• [WHAT YOU WILL DO]: Extract each line of the records below that contains the word "pixels".
--- start RECORDS FOR THIS EXERCISE ---
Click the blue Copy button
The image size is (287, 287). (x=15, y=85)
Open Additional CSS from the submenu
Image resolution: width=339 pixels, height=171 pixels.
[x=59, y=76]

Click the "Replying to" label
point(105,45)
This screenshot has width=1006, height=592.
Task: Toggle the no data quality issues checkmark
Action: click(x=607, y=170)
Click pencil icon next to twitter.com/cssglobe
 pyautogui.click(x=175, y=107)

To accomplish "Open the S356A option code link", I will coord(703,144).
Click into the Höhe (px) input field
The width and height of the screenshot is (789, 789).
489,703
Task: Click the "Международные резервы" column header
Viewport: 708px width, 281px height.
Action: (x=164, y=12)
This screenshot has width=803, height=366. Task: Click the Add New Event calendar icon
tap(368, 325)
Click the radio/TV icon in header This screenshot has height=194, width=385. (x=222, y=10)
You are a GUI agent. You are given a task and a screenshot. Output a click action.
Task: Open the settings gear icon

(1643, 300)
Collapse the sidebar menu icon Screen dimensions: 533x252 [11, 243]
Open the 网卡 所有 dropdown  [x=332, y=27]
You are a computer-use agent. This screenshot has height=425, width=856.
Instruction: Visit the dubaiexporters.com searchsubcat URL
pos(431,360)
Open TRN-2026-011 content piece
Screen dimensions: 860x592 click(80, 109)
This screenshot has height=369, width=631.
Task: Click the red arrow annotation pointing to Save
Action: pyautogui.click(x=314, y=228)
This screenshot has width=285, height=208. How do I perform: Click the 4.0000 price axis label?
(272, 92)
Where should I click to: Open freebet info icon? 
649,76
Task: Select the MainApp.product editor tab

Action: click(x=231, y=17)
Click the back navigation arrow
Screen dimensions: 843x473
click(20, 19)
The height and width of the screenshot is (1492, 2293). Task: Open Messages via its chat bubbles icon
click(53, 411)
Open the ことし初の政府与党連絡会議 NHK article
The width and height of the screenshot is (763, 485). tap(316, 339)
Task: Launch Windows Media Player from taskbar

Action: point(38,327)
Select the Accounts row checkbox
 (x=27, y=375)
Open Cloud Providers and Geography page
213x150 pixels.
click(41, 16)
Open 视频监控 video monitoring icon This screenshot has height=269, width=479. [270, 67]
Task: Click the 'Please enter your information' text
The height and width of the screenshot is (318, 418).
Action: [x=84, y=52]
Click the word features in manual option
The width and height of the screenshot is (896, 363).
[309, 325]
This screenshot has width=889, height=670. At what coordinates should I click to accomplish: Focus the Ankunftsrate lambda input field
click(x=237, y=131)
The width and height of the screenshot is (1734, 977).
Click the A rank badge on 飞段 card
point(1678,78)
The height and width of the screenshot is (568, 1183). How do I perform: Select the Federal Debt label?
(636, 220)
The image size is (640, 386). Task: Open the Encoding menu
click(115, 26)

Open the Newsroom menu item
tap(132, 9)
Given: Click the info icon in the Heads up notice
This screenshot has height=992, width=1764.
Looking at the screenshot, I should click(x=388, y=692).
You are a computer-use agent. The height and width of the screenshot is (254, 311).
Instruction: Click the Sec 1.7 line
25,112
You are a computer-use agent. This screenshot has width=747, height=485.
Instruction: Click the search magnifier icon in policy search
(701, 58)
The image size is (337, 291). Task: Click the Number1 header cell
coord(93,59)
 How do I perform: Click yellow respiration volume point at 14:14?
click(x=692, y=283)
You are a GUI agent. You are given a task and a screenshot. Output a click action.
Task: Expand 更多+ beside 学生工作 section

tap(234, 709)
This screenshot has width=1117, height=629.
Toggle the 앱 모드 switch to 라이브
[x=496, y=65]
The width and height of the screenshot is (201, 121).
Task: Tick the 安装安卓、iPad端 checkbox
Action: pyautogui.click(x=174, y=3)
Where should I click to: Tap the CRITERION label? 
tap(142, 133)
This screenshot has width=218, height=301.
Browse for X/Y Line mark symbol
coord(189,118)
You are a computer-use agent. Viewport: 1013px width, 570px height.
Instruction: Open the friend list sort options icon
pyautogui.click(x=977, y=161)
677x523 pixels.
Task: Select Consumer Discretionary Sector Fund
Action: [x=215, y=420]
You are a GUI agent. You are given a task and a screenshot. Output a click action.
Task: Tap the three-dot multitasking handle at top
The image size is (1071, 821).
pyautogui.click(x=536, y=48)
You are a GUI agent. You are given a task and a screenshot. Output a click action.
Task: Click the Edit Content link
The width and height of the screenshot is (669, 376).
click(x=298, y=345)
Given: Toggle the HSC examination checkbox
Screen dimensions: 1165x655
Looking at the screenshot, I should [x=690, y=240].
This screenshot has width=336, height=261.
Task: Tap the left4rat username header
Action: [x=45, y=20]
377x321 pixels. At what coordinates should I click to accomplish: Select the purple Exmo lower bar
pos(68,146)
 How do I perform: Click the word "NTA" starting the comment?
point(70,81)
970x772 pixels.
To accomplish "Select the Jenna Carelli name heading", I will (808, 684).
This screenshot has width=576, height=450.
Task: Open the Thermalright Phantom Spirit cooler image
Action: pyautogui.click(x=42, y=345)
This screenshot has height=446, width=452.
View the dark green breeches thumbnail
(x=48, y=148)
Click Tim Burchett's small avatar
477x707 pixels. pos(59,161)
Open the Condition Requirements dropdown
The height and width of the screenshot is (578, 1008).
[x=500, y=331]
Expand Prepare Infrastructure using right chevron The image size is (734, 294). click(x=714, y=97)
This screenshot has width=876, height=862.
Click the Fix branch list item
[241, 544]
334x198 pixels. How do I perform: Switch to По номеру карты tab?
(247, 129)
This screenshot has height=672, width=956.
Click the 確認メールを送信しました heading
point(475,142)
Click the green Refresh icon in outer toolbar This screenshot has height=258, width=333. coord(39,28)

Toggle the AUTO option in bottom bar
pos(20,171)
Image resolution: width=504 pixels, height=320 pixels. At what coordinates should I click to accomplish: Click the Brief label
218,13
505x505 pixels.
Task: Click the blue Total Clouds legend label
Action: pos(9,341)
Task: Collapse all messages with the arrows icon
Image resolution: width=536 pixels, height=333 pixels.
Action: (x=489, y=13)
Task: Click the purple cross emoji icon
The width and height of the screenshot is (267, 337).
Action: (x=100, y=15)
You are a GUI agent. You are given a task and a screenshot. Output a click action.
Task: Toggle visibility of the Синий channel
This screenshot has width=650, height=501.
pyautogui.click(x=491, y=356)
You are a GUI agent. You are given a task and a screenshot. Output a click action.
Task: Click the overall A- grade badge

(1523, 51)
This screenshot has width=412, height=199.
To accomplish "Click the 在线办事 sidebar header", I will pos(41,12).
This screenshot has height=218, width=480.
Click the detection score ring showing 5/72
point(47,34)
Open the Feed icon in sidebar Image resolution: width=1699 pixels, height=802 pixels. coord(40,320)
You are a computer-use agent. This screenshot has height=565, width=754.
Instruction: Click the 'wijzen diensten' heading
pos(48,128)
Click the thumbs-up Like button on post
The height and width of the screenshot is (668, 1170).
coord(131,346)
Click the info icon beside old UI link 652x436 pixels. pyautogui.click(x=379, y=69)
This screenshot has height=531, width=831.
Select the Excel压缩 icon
--- end RECORDS FOR THIS EXERCISE ---
• [RESPONSE FOR THIS EXERCISE]:
Image resolution: width=339 pixels, height=171 pixels.
213x150 pixels.
677x523 pixels.
377x321 pixels. At what coordinates should I click to accomplish: Select the purple Exmo lower bar
970x772 pixels.
477x707 pixels. pos(59,161)
334x198 pixels. How do I perform: Switch to По номеру карты tab?
Image resolution: width=504 pixels, height=320 pixels. At what coordinates should I click to accomplish: Click the Brief label
505x505 pixels.
Image resolution: width=536 pixels, height=333 pixels.
Open the Feed icon in sidebar Image resolution: width=1699 pixels, height=802 pixels. coord(40,320)
Click the info icon beside old UI link 652x436 pixels. pyautogui.click(x=379, y=69)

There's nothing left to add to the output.